EXERCISE OBJECTIVE: Starting at the line containing "Select the Gibraltar vs Bulgaria match row" and ending at the end of the material, output each line as a row of a Markdown table with the columns Row and Line, where Row gives the row number, skipping blank lines and leaving out the pictures.

INPUT:
--- --- ---

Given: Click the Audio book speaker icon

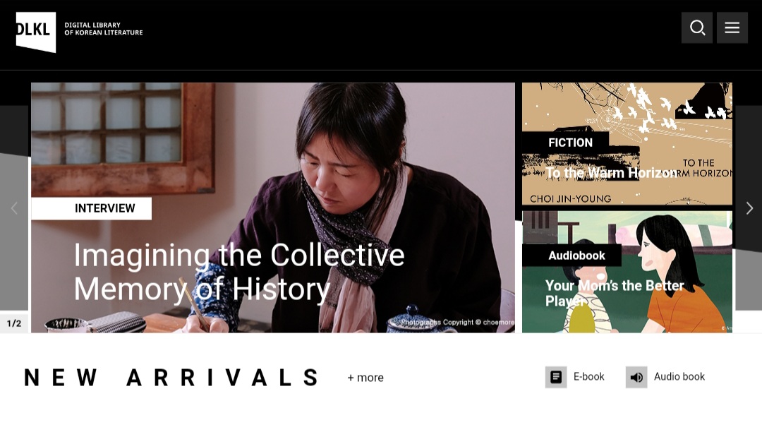Looking at the screenshot, I should point(636,377).
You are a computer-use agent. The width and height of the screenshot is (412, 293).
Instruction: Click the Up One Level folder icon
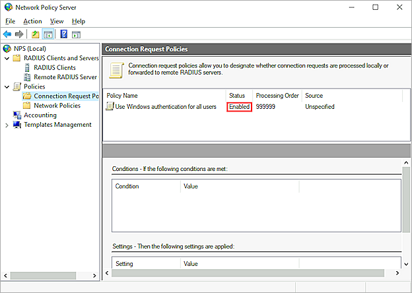(x=36, y=34)
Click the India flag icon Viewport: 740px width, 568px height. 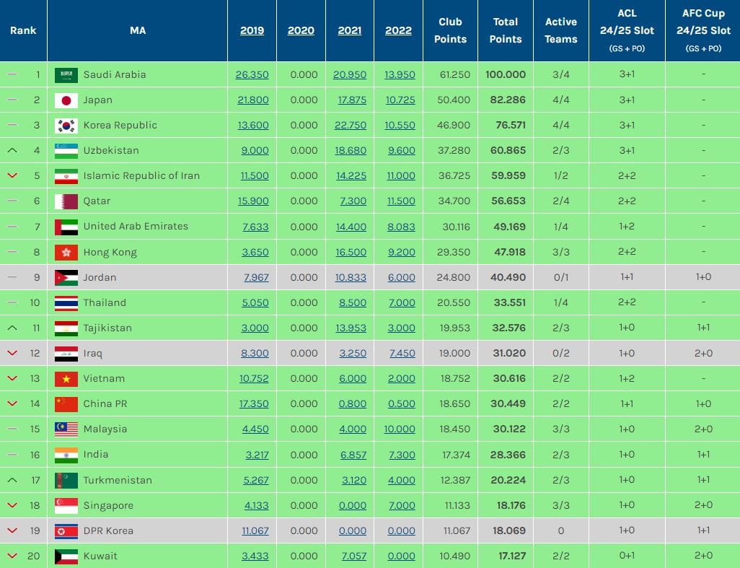coord(66,455)
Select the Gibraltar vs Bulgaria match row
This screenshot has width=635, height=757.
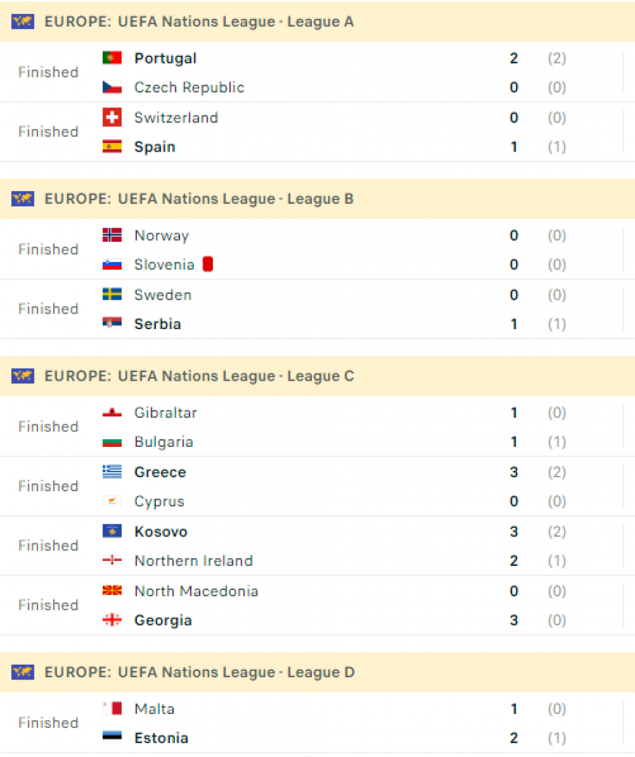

--- --- ---

WORKED SOLUTION:
| Row | Line |
|---|---|
| 1 | Select the Gibraltar vs Bulgaria match row |
| 2 | This screenshot has width=635, height=757. |